Literal construction syntax:
>>> d = {2: "two", 3: "three"}
Lookup syntax:
>>> d[2]
'two'
>>> d[3]
'three'
Modifying (or creating) elements:
>>> d[4] = "four"
>>> d
{2: 'two', 3: 'three', 4: 'four'}
The method get()
is another way to lookup an element, but returns
the special value None
if the key does not exist (instead of
raising an error):
>>> d.get(2)
'two'
>>> d.get(4)
Looping over dictionaries¶
Looping over the keys of a dictionary:
>>> d = {2: "two", 3: "three"}
>>> for key in d:
... print(key)
...
2
3
Looping over the values of a dictionary:
>>> d = {2: "two", 3: "three"}
>>> for value in d.values():
... print(value)
...
two
three
Looping over the keys and values, together:
>>> d = {2: "two", 3: "three"}
>>> for key, value in d.items():
... print(key, value)
...
2 two
3 three
Functions¶
Function definition in python uses the def
keyword:
>>> def f(x):
... y = x + 2
... return 2 * y + x
...
Function calling uses parentheses, along with any arguments to be passed:
>>> f(2)
10
>>> f(3)
13
When calling a function, it is also possibly to specify the arguments by name (e.g. x=4
):
>>> f(x=4)
16
An alternative syntax for writing a one-line function is to use python’s lambda
keyword:
>>> g = lambda x: 3 * x
>>> g(5)
15
numpy arrays¶
numpy
provides a multi-dimensional array type. Unlike lists and
tuples, numpy
arrays have fixed size and hold values of a single
data type. This allows the program to perform operations on large
arrays very quickly.
Literal construction of a 2x2 matrix:
>>> np.array([[1, 2], [3, 4]], dtype='d')
array([[ 1., 2.],
[ 3., 4.]])
Note that dtype='d'
specifies that the type of the array should
be double-precision (real) floating point.
It is also possibly to construct an array of all zeros:
>>> np.zeros([3, 4], dtype='d')
array([[ 0., 0., 0., 0.],
[ 0., 0., 0., 0.],
[ 0., 0., 0., 0.]])
And then elements can be added one-by-one:
>>> x = np.zeros([3, 4], dtype='d')
>>> x[1, 2] = 12
>>> x[1, 3] = 18
>>> x
array([[ 0., 0., 0., 0.],
[ 0., 0., 12., 18.],
[ 0., 0., 0., 0.]])
It is possible to access a given row or column by index:
>>> x[1, :]
array([ 0., 0., 12., 18.])
>>> x[:, 2]
array([ 0., 12., 0.])
or to access multiple columns (or rows) at once:
>>> col_indices = [2, 1, 3]
>>> x[:, col_indices]
array([[ 0., 0., 0.],
[ 12., 0., 18.],
[ 0., 0., 0.]])
For matrix-vector (or matrix-matrix) multiplication use the
np.dot()
function:
>>> np.dot(m, v)
Warning
One tricky thing about numpy
arrays is that they do not act as
matrices by default.
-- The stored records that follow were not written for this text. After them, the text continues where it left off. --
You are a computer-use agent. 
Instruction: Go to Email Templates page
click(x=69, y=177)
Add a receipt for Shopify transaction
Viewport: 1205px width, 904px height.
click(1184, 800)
In fact, if you multiply two numpy
arrays, python will attempt to multiply them element-wise!
To take an inner product, you will need to take the transpose-conjugate of the left vector yourself:
>>> np.dot(v1.conjugate().transpose(), v2)
Array storage order¶
Although a numpy
array acts as a multi-dimensional object, it is
actually stored in memory as a one-dimensional contiguous array.
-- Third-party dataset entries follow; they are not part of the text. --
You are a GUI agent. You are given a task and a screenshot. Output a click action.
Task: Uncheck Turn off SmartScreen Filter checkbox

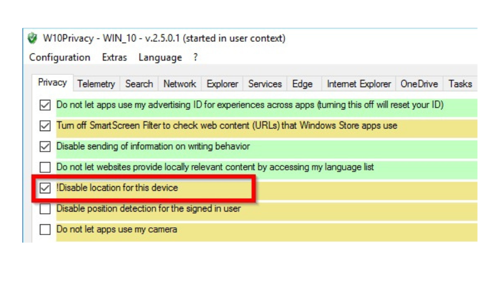point(45,126)
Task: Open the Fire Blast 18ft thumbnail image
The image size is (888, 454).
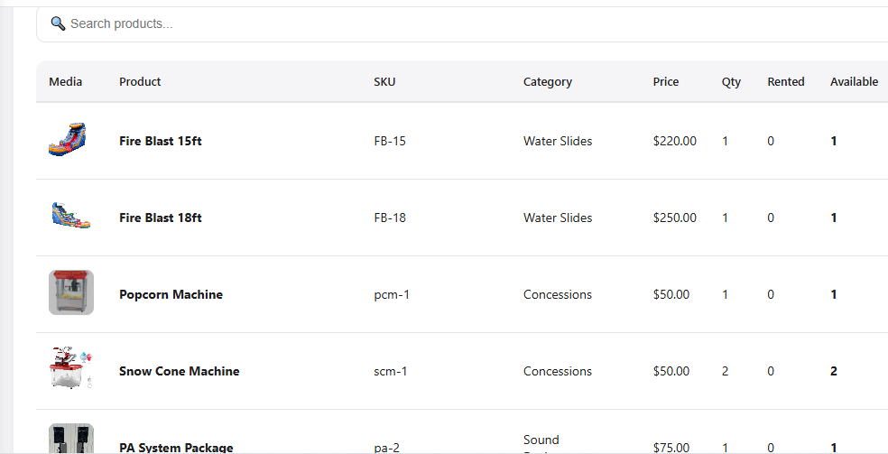Action: point(69,217)
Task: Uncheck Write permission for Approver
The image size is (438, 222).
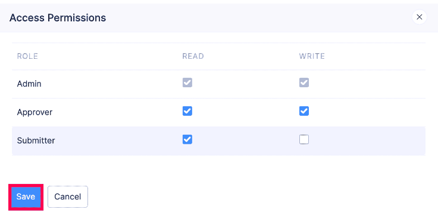Action: [304, 111]
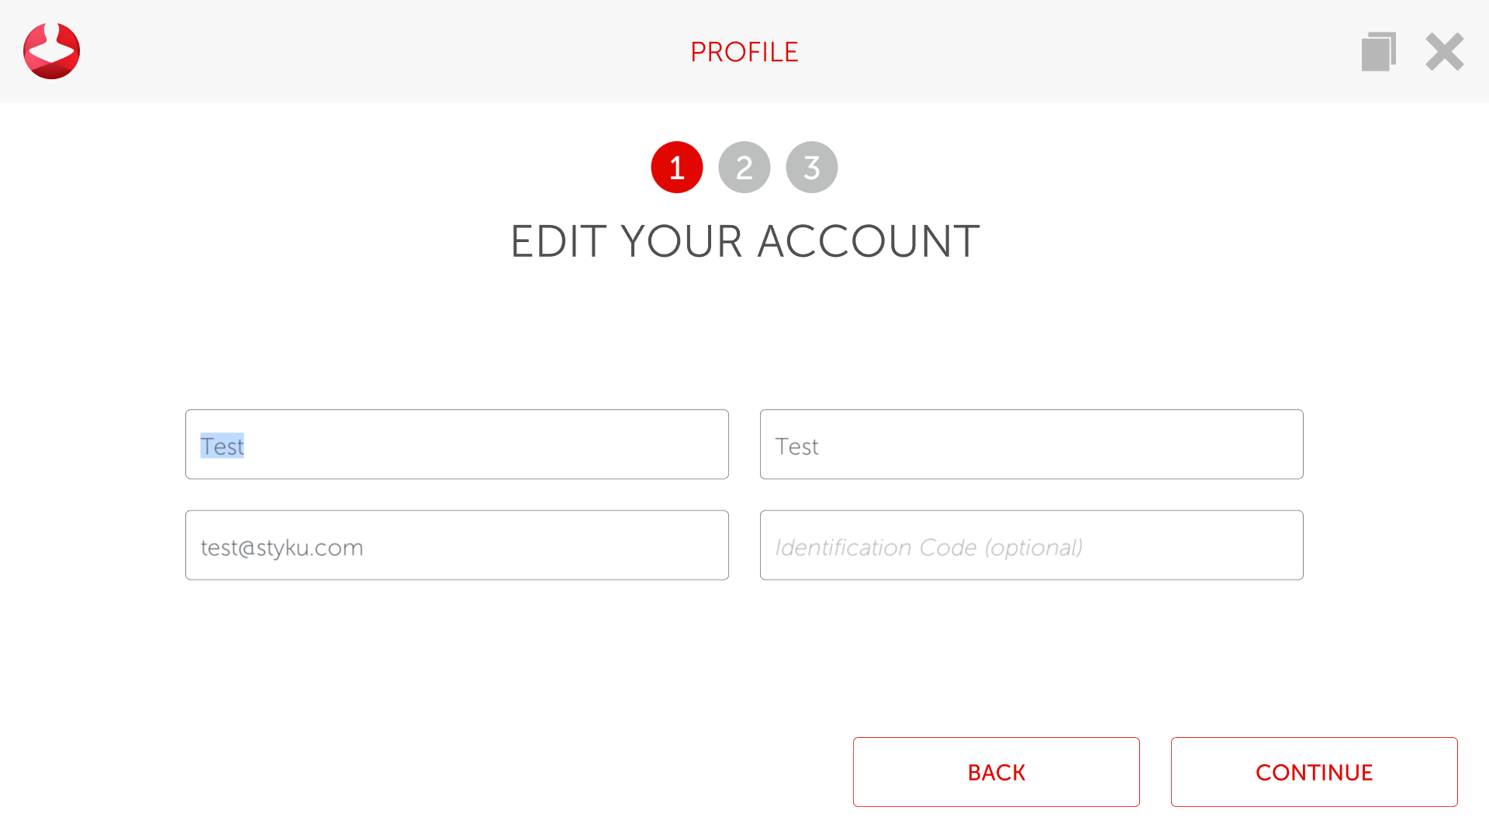Click the email field showing test@styku.com
This screenshot has width=1489, height=838.
(x=457, y=545)
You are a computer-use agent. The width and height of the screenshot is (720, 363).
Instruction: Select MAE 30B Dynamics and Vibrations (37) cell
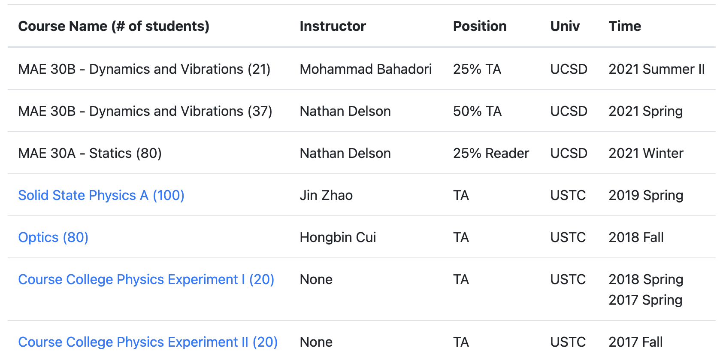click(x=145, y=111)
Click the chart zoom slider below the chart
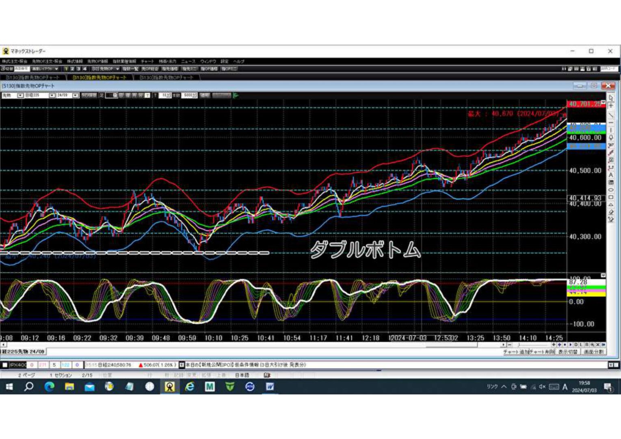This screenshot has height=439, width=621. pos(519,345)
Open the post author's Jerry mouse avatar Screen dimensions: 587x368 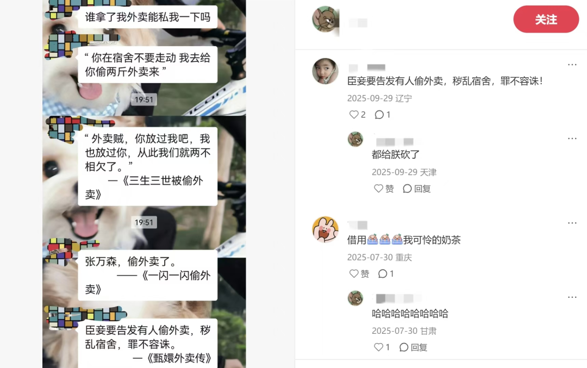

Roughly speaking, the elements can either be stored column-by-column
(“column major”, or “Fortran-style”) or row-by-row (“row major”, or
“C-style”). As long as we understand the underlying storage order of
an array, we can reshape it to have different dimensions. In
particular, the logic for taking a partial trace in simple-dmrg
uses this reshaping to make the system and environment basis elements
correspond to the rows and columns of the matrix, respectively. Then,
only a simple matrix multiplication is required to find the reduced
density matrix.
Mathematical constants¶
numpy
also provides a variety of mathematical constants:
>>> np.pi
3.141592653589793
>>> np.e
2.718281828459045
Experimentation and getting help¶
As mentioned above, python’s REPL can be quite useful for
experimentation and getting familiar with the language. Another thing
we can do is to import the simple-dmrg
code directly into the REPL
so that we can experiment with it directly. The line:
>>> from simple_dmrg_01_infinite_system import *
will execute all lines except the ones within the block that says:
if __name__ == "__main__":
So if we want to use the finite system algorithm, we can (assuming our
source tree is in the PYTHONPATH
, which should typically include
the current directory):
$ python
>>> from simple_dmrg_04_eigenstate_prediction import *
>>> finite_system_algorithm(L=10, m_warmup=8, m_sweep_list=[8, 8, 8])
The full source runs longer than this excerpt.